Quantum computing is poised to revolutionize computational finance. Among many quantum computing algorithms proposed to date, Quantum Approximate Optimization Algorithm (QAOA) is one of the most commonly considered due to its ability to tackle a wide class of combinatorial optimization problems from graph coloring to portfolio optimization. While QAOA is hard to analyze theoretically, simulation can be used to gain understanding of QAOA performance. Such numerical studies are of particular importance in optimization, since only a handful quantum algorithms with provable speedups are known. For a numerical scaling analysis to be robust, it must consider sufficiently large systems. This motivates the use of high performance computing for these simulations.

QOKit: Simulating QAOA on GPUs

To study QAOA performance, Global Technology Applied Research at JPMorgan Chase in collaboration with the U.S. Department of Energy’s (DOE) Argonne National Laboratory developed QOKit—a Python library implementing a fast QAOA simulator, along with a set of tools to apply it to commonly considered problems. It can run on any platform from a single CPU to a GPU cluster with support from the NVIDIA cuQuantum library. A novel precomputation step allows to speed up the simulations by up to 7 times. QAOA is composed of several algorithmic steps, each with its set of parameters. To obtain a good quality solution using QAOA, one must find good parameter values for a particular problem and run a large enough number of steps. Using classical simulation algorithms, we can obtain expected quality of the solution for given parameter values. Many algorithmic steps are often required to get adequate performance, leading to deep quantum circuits.

Figure 1: Time to simulate QAOA MaxCut statevector on CPU (left) and GPU (right) using different libraries

Various classical methods have been developed to simulate quantum computers. Among the most potent is the method centered around tensor network contraction. For these algorithms, leveraging GPUs can accelerate the simulation by factors of 100 or more.

However, tensor network algorithms are best suited for low-depth QAOA circuits. To study QAOA in the regime with high-quality solutions, we need to simulate large-depth circuits. In this case, statevector simulation is more efficient.

The team from Global Technology Applied Research, JPMorgan Chase implemented a high-performance simulator using a combination of Python, custom C module and GPU kernels.
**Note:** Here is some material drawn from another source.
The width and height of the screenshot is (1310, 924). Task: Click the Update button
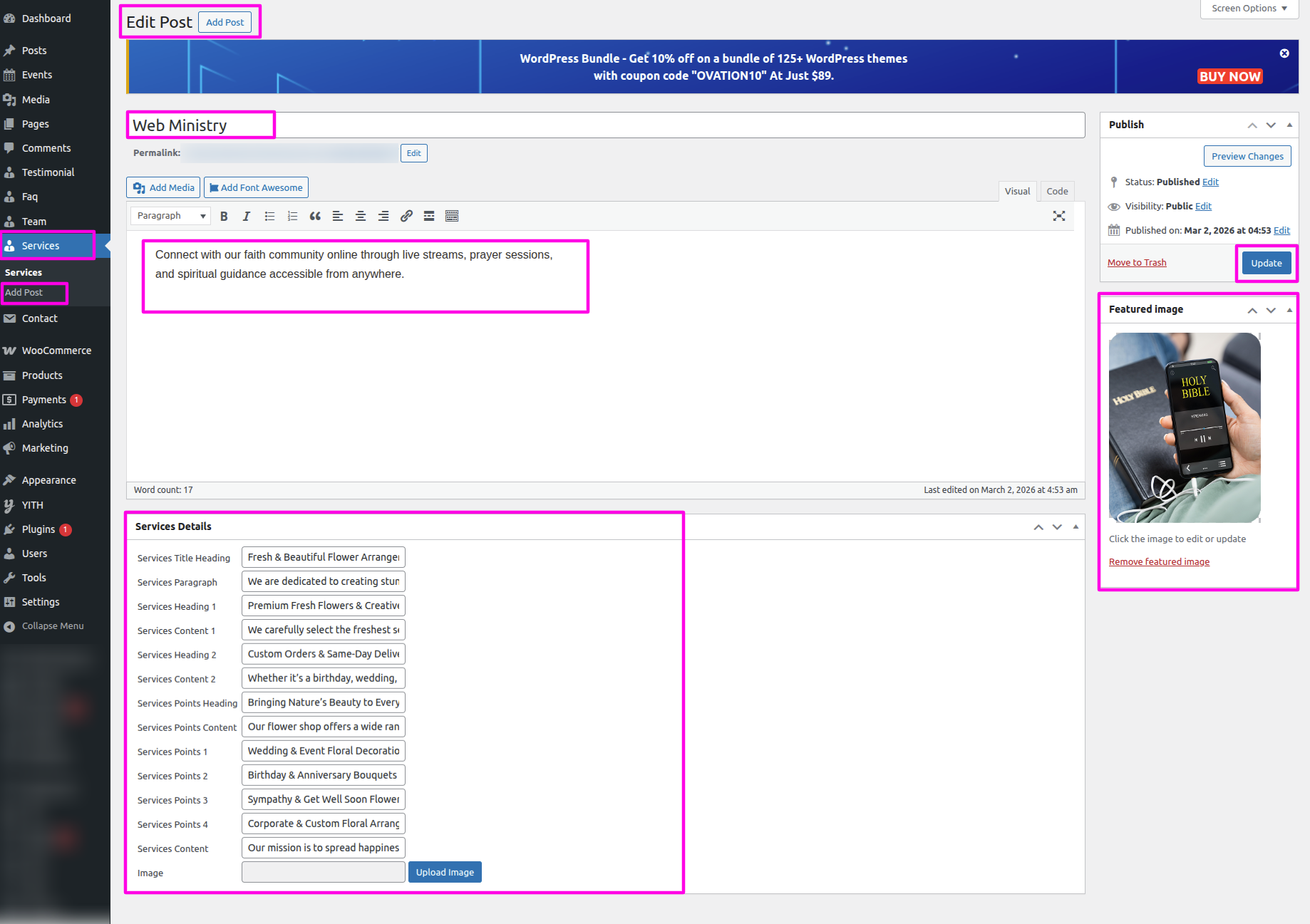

On single-CPU benchmarks, our simulator outperforms commonly considered simulation packages, as shown in Figure 1 (left).

A key part of the algorithm is splitting the simulation into pre-computation and evaluation parts. In particular, the cost operator of QAOA is always diagonal and can be stored efficiently and reused for each evaluation.

In addition, we compare the GPU performance of our simulator against other state-of-the-art simulators on a single NVIDIA A100 Tensor Core GPU. Our benchmarks measure the time to simulate one layer of QAOA for LABS problem for various number of qubits n. The results are shown in Figure 1 (right).

We implement the pre-computation approach on the GPU and compare its impact on the time of simulation. In addition to our own gate application code, we combine the pre-computation with gate application that uses the NVIDIA cuStateVec library. This approach allows to improve simulation even further, especially for small problem sizes.

To scale up the simulation, QOKit was deployed on a distributed system with many GPUs. The challenge in the distributed simulation is the all-to-all communication pattern. The same problem occurs when implementing distributed Fast Fourier Transform. In our work, we compared two implementations of distributed simulation: with MPI-only communication and cuStateVec communication. The MPI-only version uses MPI_Alltoall call to implement the communication. In contrast, the cuStateVec uses a custom communication mechanism in the distributed index bit swap feature. This communication combines global MPI communication and local peer-to-peer communication between GPUs that are located on the same node. We see that cuStateVec provides much better communication timings (as shown in Figure 2).

Figure 2: Time to simulate QAOA LABS statevector using Argonne’s Polaris supercomputer

Simulation of QAOA on a GPU-accelerated supercomputer enabled the discovery of scaling advantage for QAOA

We used the QOKit library to evaluate QAOA scaling on a classically intractable problem called Low Autocorrelation Binary Sequences (LABS). Argonne Leadership Computing Facility resources allowed us to scale the simulation to 40 qubits using up to 1,024 GPUs per simulation. This was a key step to improve the confidence in the scaling of QAOA performance. The details of the scaling study can be found here.

“This unique demonstration of quantum algorithmic speedup with QAOA would not have been possible without our GPU simulator running at scale on Polaris supercomputer hosted at Argonne Leadership Computing Facility,” says Marco Pistoia, Managing Director, Distinguished Engineer, Head of Global Technology Applied Research, Head of Quantum Computing at JPMorgan Chase.

“The main motivation for creating supercomputing facilities like Argonne Leadership Computing Facility (ALCF) is to enable such tour-de-force numerical studies. It is gratifying to use our NVIDIA GPU-based Polaris supercomputer to enable algorithmic advancements in quantum computing,” says Yuri Alexeev, Principal Project Specialist at the Argonne National Laboratory.